Finding an Eating Disorder Treatment Center Near You

You normally do not need to travel far to find a good treatment center, as they are offered in most major US cities. Faith-based treatment centers are a promising option for religious individuals. If there are no dedicated eating disorder facilities in your area, search for eating disorder programs at hospitals, mental health centers and substance abuse centers. The website of the National Association of Anorexia Nervosa and Associated Disorders provides  a search tool that lets you find treatment centers by state.

Start Fresh Today by Giving Us a Call

If you are, or a loved one is, suffering from an eating disorder, don’t wait until tomorrow to seek treatment. The American Psychological Association states that most eating disorder cases are successfully treated, although some may require long-term treatment. Anorexia, bulimia, binge eating disorder and other eating disorders are serious, potentially fatal illnesses. Call 888-920-1501 to confidentially receive advice and go over your treatment options. Let us help get you started on the track to recovery today.
Eating disorders might affect anyone. Among men, gay men and male athletes from disciplines such as gymnastics, body building, running and swimming are at a higher risk of developing eating disorders, according to NEDA. Despite intense social pressure for men to be incredibly fit, engaging in unhealthy eating behaviors is never the answer. Sufferers and their families are encouraged to use any of the aforementioned treatment options to get started on the road to recovery. Call us now if you have any questions.

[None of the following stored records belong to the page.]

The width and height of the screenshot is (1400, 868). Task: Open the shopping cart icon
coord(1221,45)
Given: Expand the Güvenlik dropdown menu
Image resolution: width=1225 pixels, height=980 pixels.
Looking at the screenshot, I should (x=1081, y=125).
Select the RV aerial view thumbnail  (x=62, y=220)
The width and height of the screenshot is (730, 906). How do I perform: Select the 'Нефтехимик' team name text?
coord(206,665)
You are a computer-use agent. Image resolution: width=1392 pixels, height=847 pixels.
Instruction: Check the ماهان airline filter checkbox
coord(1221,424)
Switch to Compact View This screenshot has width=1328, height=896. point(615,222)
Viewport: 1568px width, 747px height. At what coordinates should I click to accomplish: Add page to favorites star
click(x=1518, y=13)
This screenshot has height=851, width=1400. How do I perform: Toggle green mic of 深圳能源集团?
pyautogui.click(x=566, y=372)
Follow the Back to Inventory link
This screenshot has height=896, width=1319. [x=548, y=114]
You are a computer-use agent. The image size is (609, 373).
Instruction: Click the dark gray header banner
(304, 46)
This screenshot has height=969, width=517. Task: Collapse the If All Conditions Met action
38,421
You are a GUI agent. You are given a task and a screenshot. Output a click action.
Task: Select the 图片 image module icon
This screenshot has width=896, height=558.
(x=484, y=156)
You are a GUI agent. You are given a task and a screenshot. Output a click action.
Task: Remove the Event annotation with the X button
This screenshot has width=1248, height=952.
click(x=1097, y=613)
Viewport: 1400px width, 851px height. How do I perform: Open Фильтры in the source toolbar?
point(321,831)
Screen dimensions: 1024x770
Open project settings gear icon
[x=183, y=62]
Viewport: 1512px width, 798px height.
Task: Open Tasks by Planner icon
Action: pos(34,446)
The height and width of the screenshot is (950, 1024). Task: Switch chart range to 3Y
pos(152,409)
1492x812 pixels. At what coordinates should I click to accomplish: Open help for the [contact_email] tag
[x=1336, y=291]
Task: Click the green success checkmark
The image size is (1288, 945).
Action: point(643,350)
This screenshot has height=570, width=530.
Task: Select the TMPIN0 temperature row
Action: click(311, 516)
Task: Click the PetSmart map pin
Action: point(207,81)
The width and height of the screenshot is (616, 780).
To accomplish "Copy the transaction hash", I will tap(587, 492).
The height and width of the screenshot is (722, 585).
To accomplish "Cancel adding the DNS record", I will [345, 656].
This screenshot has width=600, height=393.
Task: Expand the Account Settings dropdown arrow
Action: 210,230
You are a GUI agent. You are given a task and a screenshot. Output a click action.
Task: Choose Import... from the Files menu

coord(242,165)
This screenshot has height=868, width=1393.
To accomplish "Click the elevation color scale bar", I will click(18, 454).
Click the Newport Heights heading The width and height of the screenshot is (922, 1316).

  1. Very interesting article! I do think it's important for men to get treatment as well if they are sick! I think in a clinical sense (like they said) they present the same physical symptoms, but in my life experiences, men handle it in a very different psychological way.

    With us women, were competitive, we WANT to be the thinnest, the most beautiful, and you've already talked about it in a post before, we are always jealous and comparing ourselves.
    When I say to my girlfriends "I'm just gonna get a salad with fat free dressing, trying to lose a few pounds" they'll come back with a ll these tips and tricks to lose weight, not even in an ED sense, just as women, "oh you should eat this, it makes you really full but is low cal" or "oh try this!"

    I've noticed, one of my male friends, i won't say who, feels as though he needs to lose weight, he's not big at all, he's actually a very attractive man, and he told me "i'm trying to eat less carbs, i think that's gonna help me lose weight on top of working out more" and all of his guy friends make fun of him now "Oh you can't eat that, it's not low carb" "you're gay dude, just eat this food" "need a tampon?"
    and they hide it internally because they are ashamed and embarrassed.

    It's quite sad to me really, I think every person suffering should be able to get treatment, being an advocate for people that don't get the help they need is one of the hugest reasons why I'm so excited to be going into the nursing field.


  2. I love it, thanks for sharing Ruby!
    I only know one man with an eating disorder, but they doesn't mean they're not there.
    I think it's really important to find a way to let these guys know that it's ok to ask for help- I feel like it's probably a double whammy in terms of shame because they have an eating disorder and it's a stereotypically "girl" disease. Not that girls don't experience enough shame with that already :P

  3. I grew up in So. California. My high school was filled with actors, models, and children of celebrities. One of my male classmates was a rather popular model. He was gorgeous and the sweetest guy. One day he left school and it was quite scandalous when we learned that he spent a month in treatment for anorexia and he almost died. This was in the 80s and it felt weird that a boy would have a ED. He eventually got out of treatment but never made it back to school. He did continue working tho.